── Provided data ──

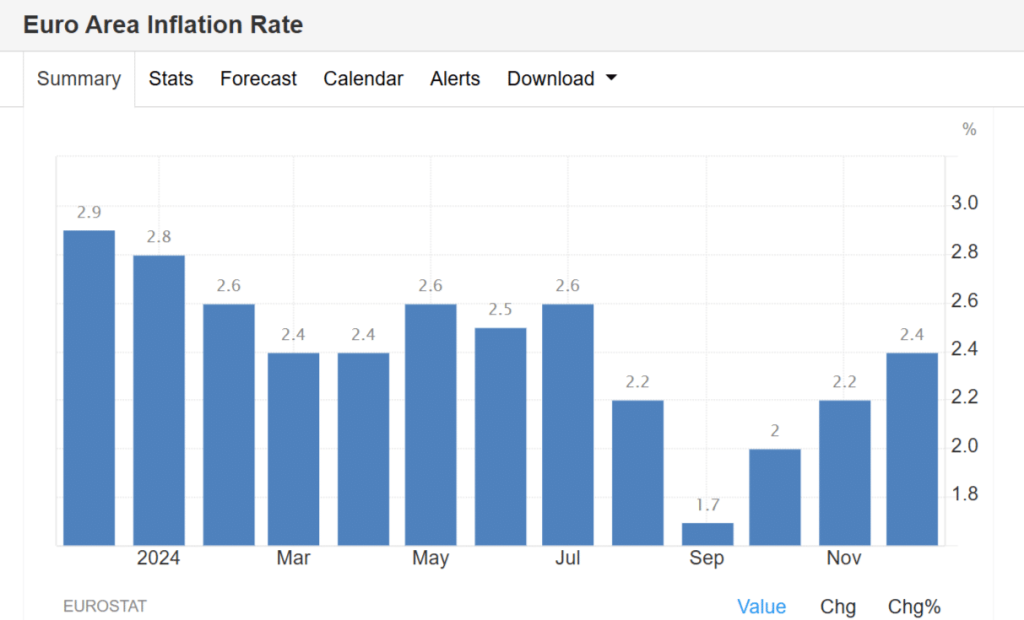Select the November bar showing 2.2
The width and height of the screenshot is (1024, 620).
click(844, 472)
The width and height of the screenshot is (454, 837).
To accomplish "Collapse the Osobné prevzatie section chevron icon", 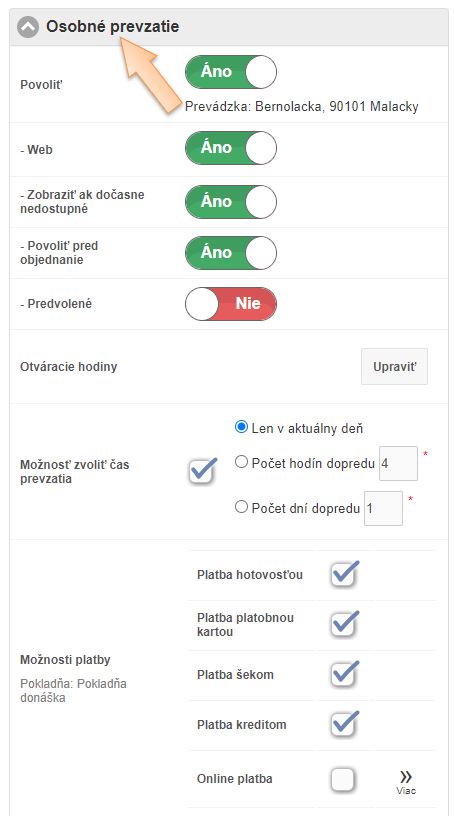I will tap(28, 27).
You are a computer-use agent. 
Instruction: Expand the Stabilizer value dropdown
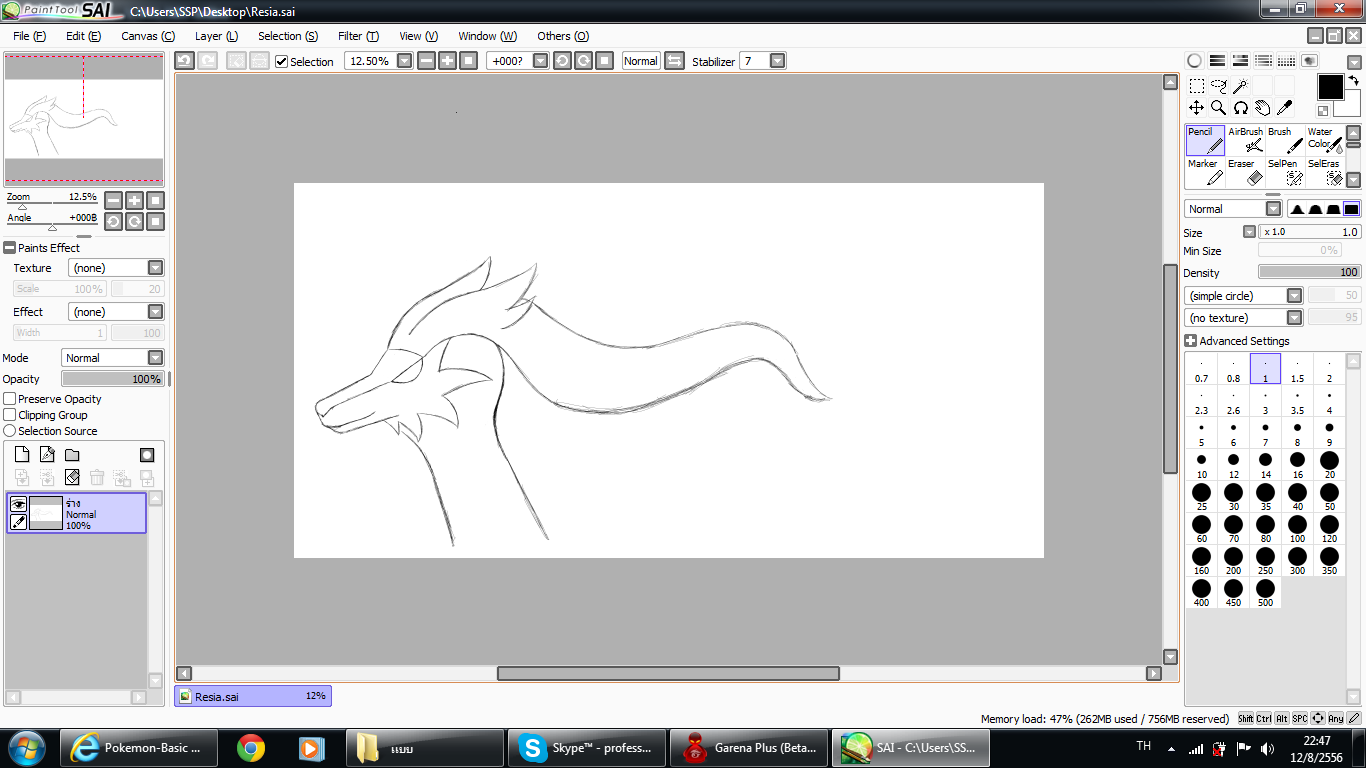(777, 61)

───

- Work order -
Copy the final stretch of lines, starting at the one that holds "You are a computer-use agent." and ending at the last line of the data, exactly; omit pictures.

- Answer section -
You are a computer-use agent. 
Instruction: Expand the Stabilizer value dropdown
(777, 61)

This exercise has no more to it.